KPIs & User Journey Metrics for Marketers: Part 1

In marketing, we can measure so much that in many ways, we aren’t measuring anything. We are drowning in data. And the worse part, it may even be the wrong data.

There are ways to ensure that the data that we analyze is actually useful to the brand. Of course, this all starts with a content strategy. Which, of course, starts with a persona. Which, of course, starts with data and insights about your target user. Of course.

Starting with a data-informed persona, you can determine what actions are important to that user. Remember, if you are marketing your brand to a human, you need to figure out what that human needs from you and your content to complete their own personal user journey. Remember, inside every “persona” is a “person.”

The person inside the persona needs something. This is a personal journey and that person is the hero of his own personal story. As that hero is faced with a conflict, he will seek out a solution…and in certain cases, your brand is the solution to that problem.

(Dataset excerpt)
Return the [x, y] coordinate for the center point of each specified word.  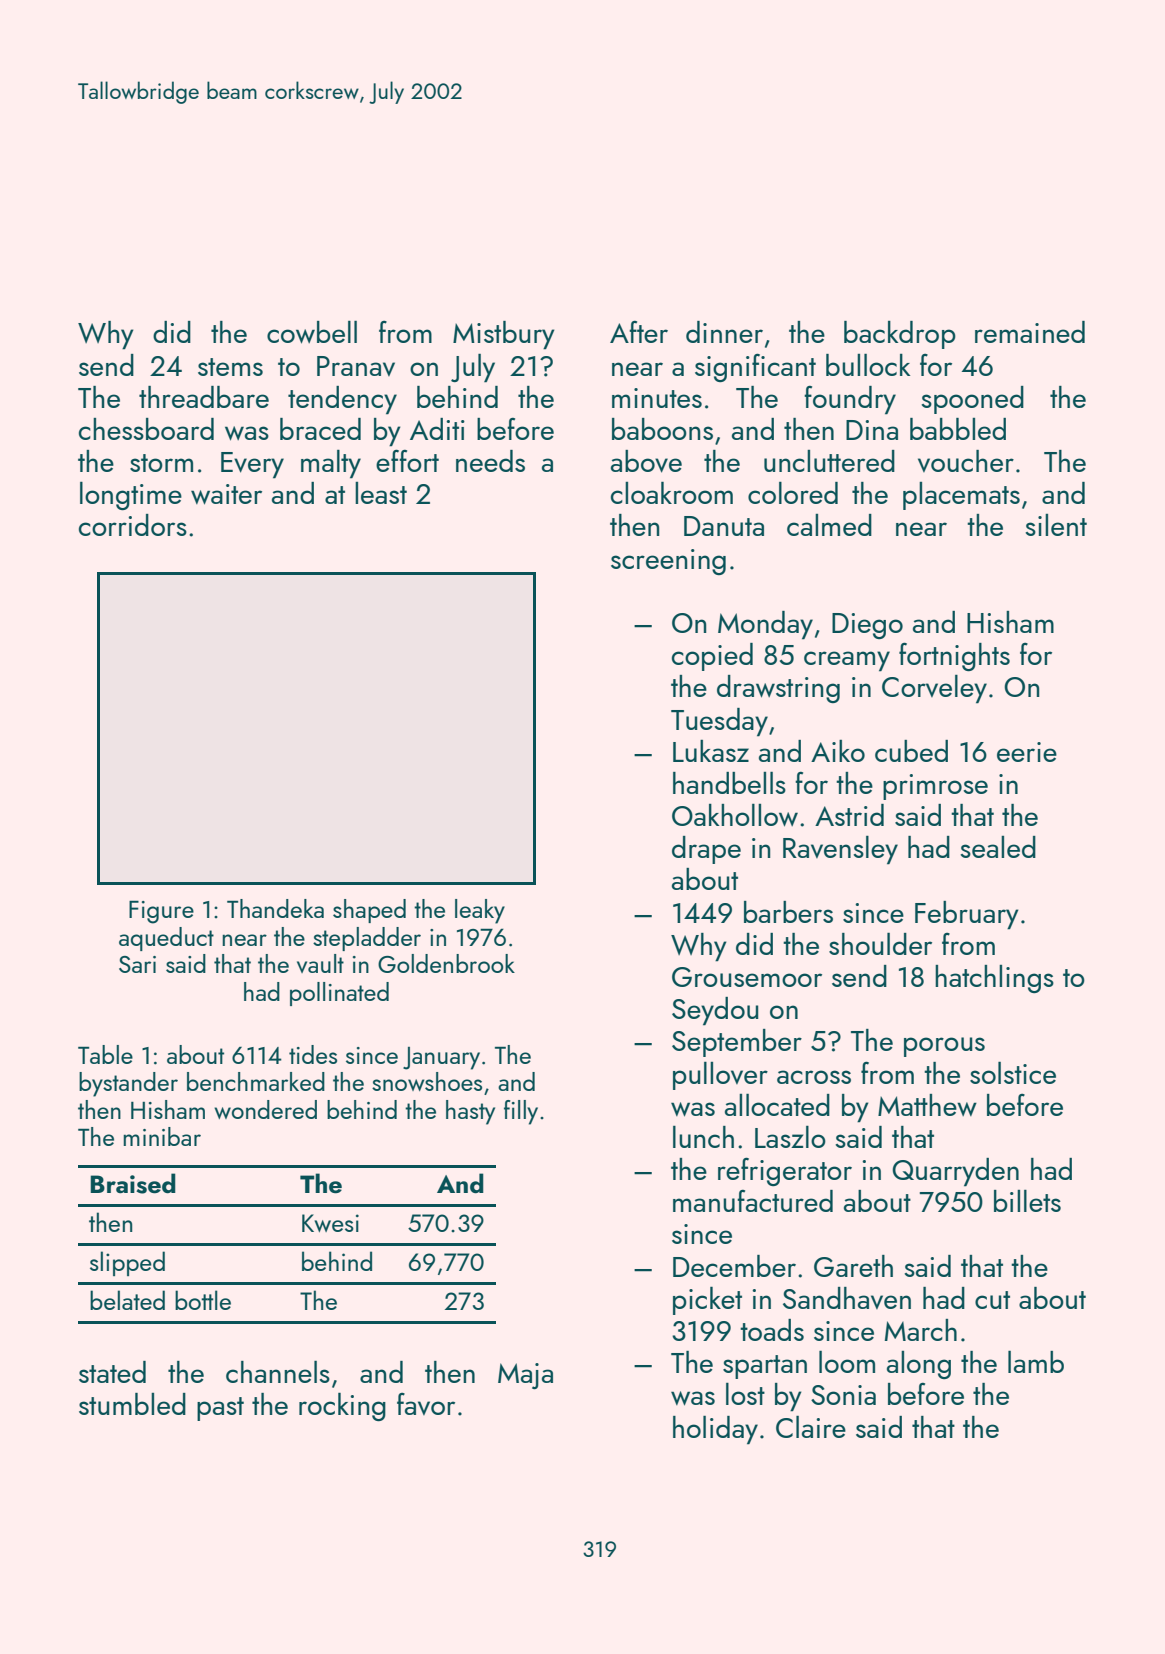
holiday [715, 1430]
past [220, 1409]
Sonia [843, 1395]
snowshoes [427, 1081]
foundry [850, 400]
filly [521, 1112]
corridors [133, 525]
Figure [161, 912]
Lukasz [711, 750]
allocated [777, 1104]
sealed [998, 847]
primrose [935, 787]
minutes [657, 398]
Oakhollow [735, 815]
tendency [342, 400]
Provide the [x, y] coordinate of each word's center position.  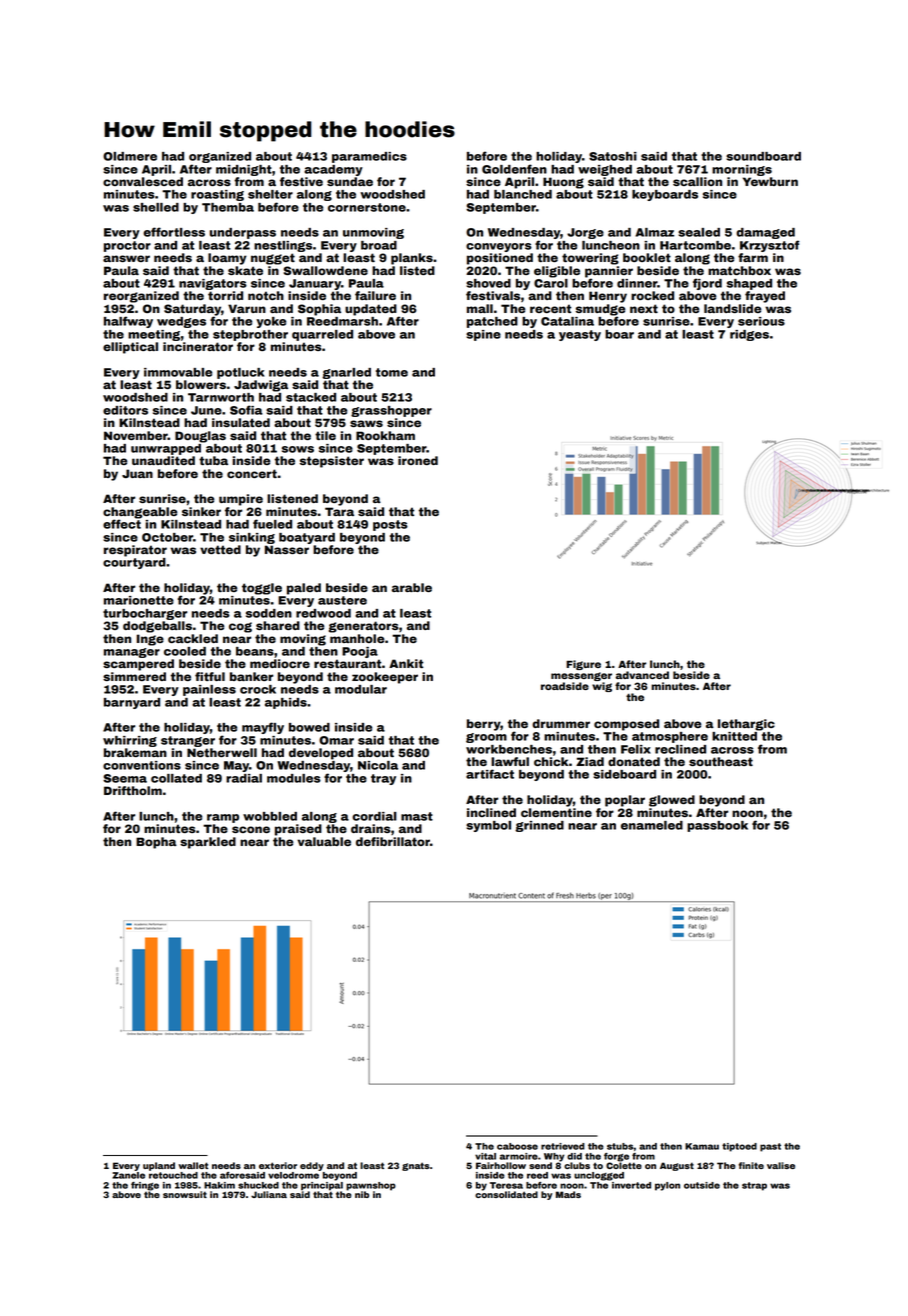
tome [392, 372]
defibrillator [393, 841]
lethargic [746, 725]
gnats [416, 1166]
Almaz [654, 232]
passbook [717, 826]
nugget [273, 259]
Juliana [269, 1194]
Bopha [156, 843]
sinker [201, 511]
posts [390, 525]
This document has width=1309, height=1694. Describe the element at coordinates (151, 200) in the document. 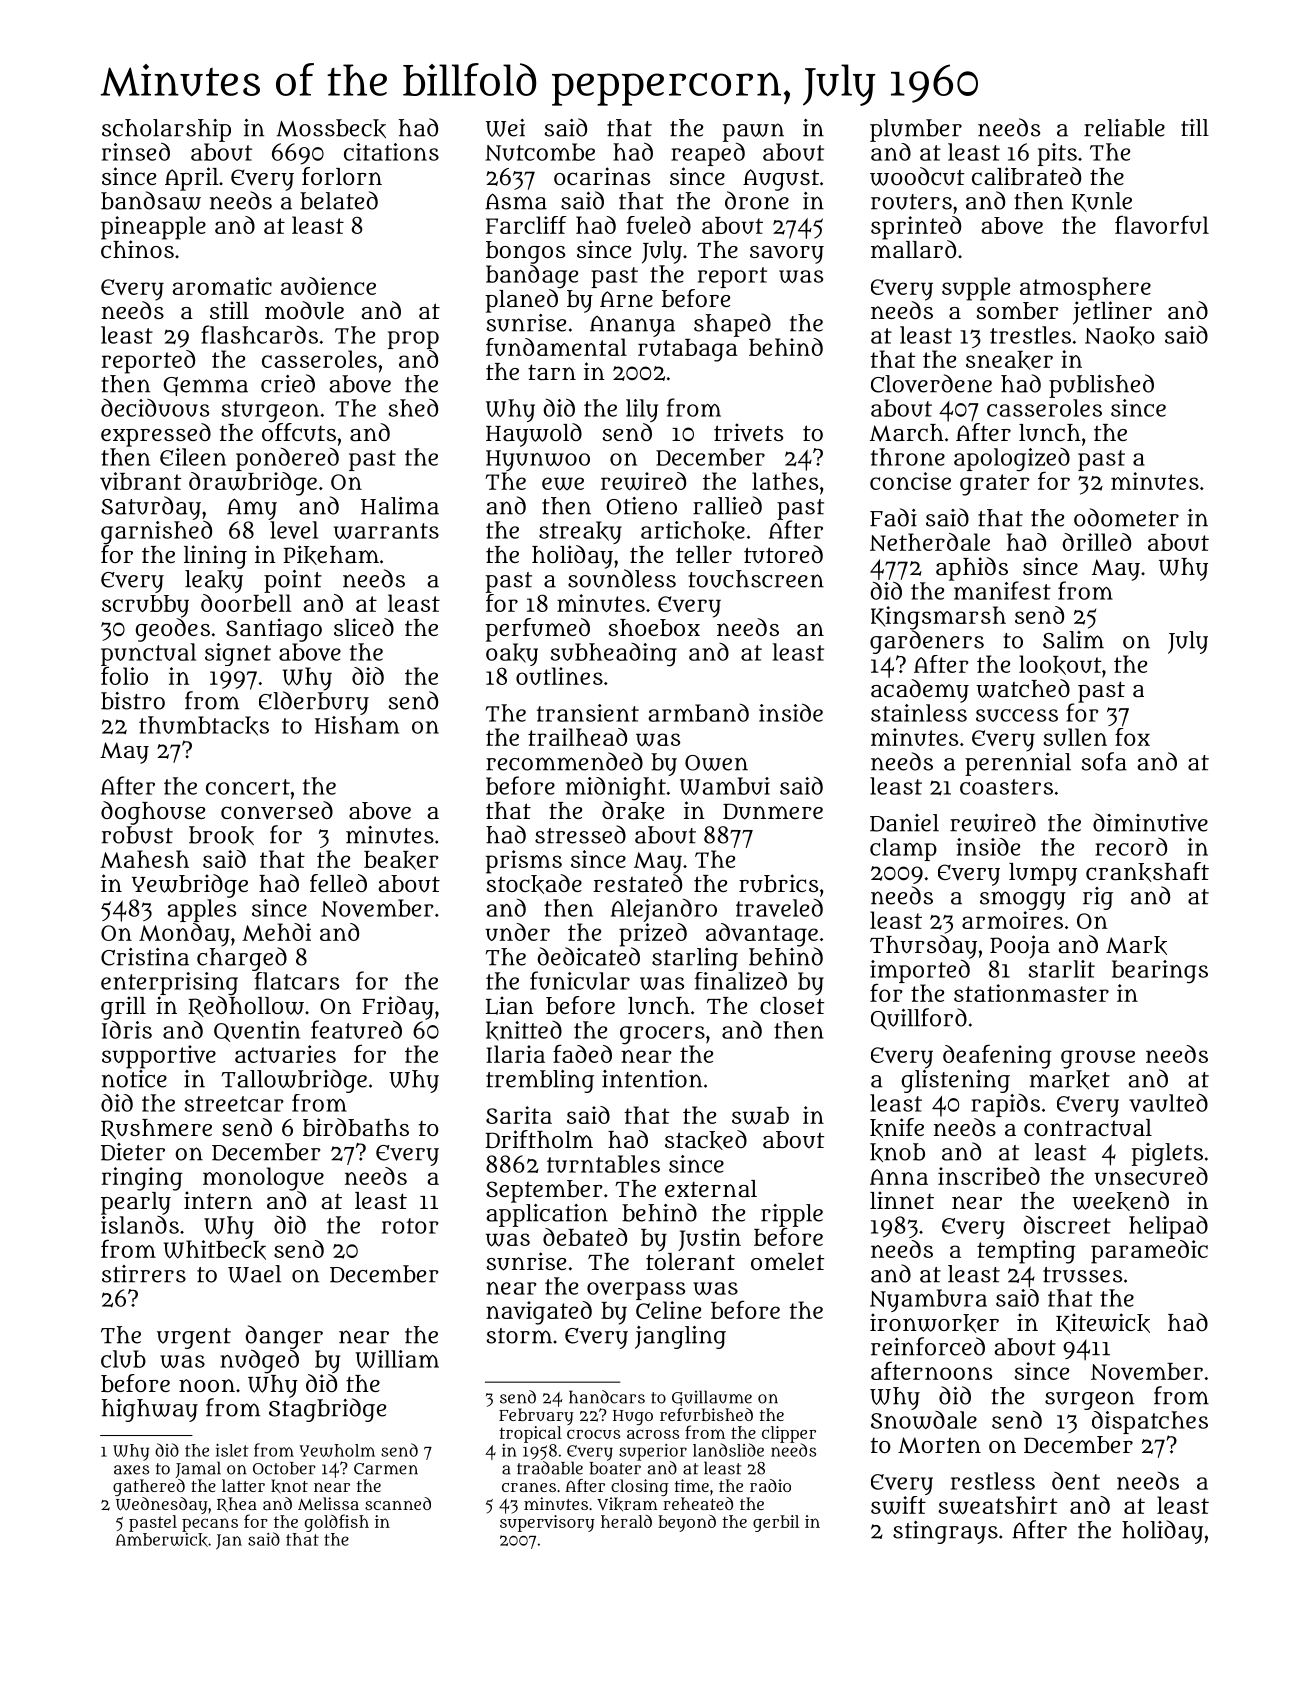

I see `bandsaw` at that location.
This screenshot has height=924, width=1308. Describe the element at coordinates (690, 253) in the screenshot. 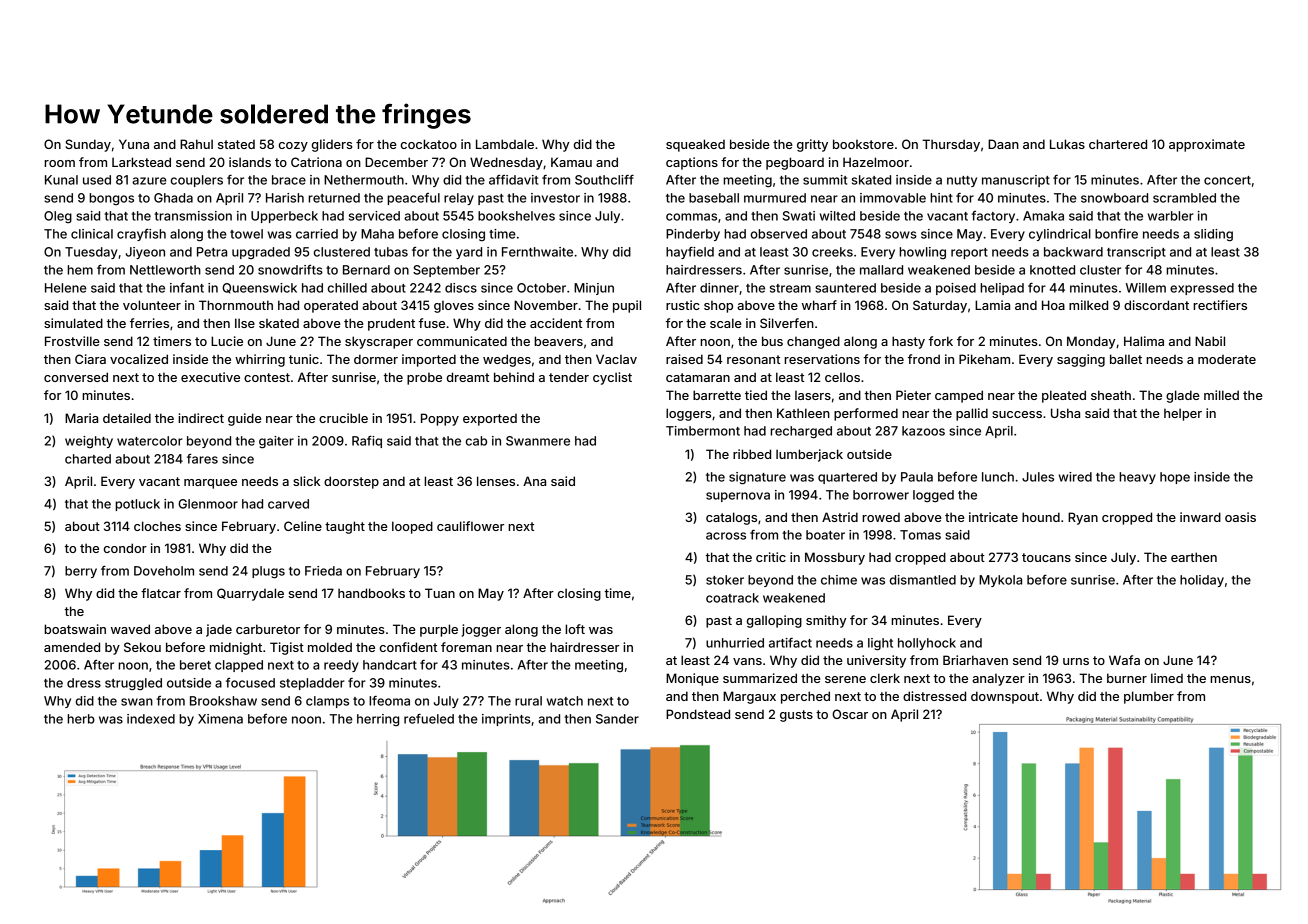

I see `hayfield` at that location.
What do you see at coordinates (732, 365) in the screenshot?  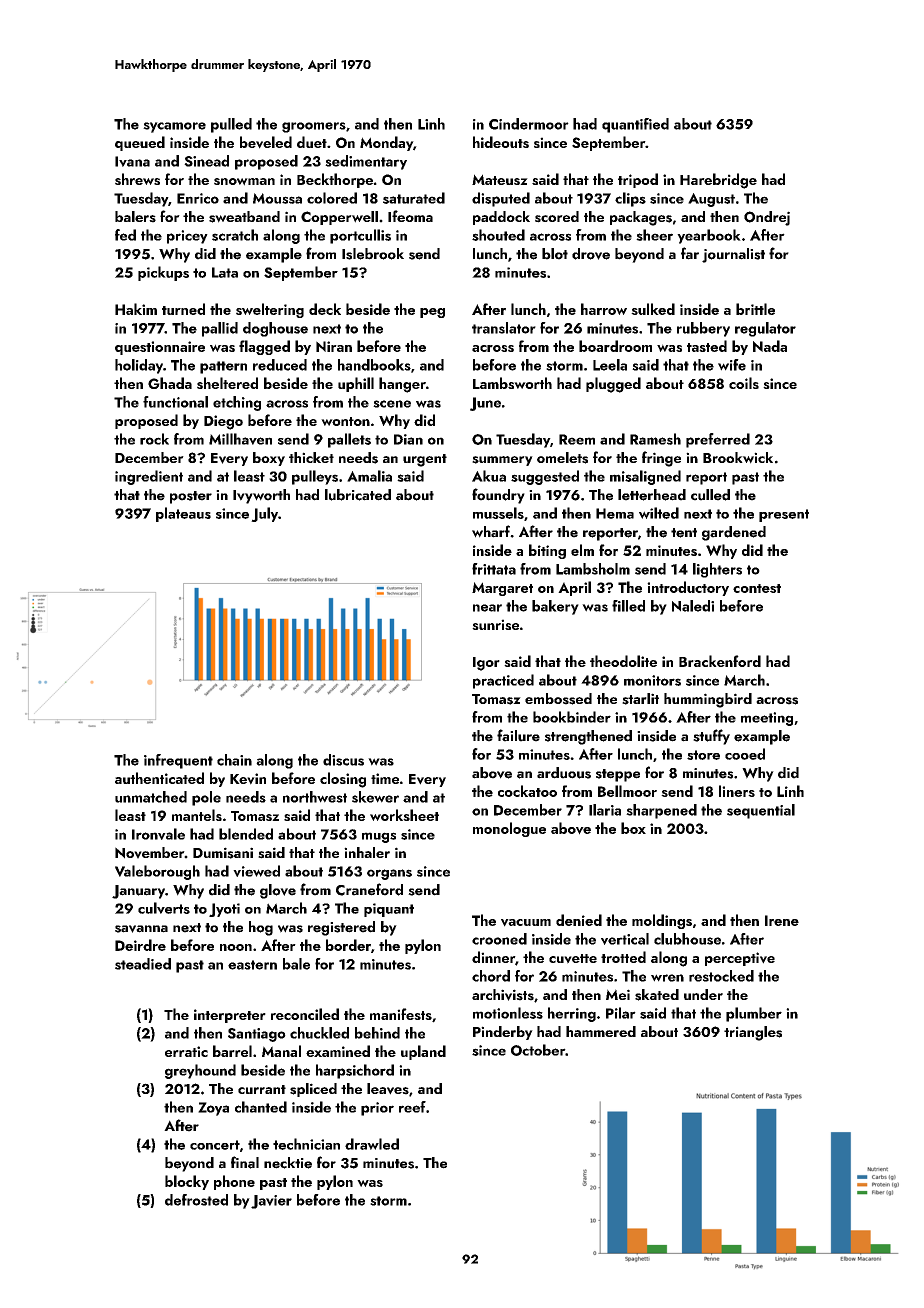 I see `wife` at bounding box center [732, 365].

## ACTIONS TO TAKE
A – According to the KPI article, what is inside every "persona"?
B – The second paragraph of the KPI article describes a chain of things, each starting with the next. List every link in that chain, in order.
C – State whether each statement agrees with the KPI article, quoting the words that decide it.
(i) The article suggests that the data marketers collect may be the wrong data.
(ii) The article portrays the person inside the persona as a minor figure in someone else's story.
(iii) The article holds that the brand is the solution to the user's problem in every case.

## SOLUTION SET
A – A "person."

B –
1. A content strategy
2. A persona
3. Data and insights about your target user

C –
(i) Yes: "And the worse part, it may even be the wrong data."
(ii) No: "that person is the hero of his own personal story."
(iii) No: "in certain cases, your brand is the solution to that problem."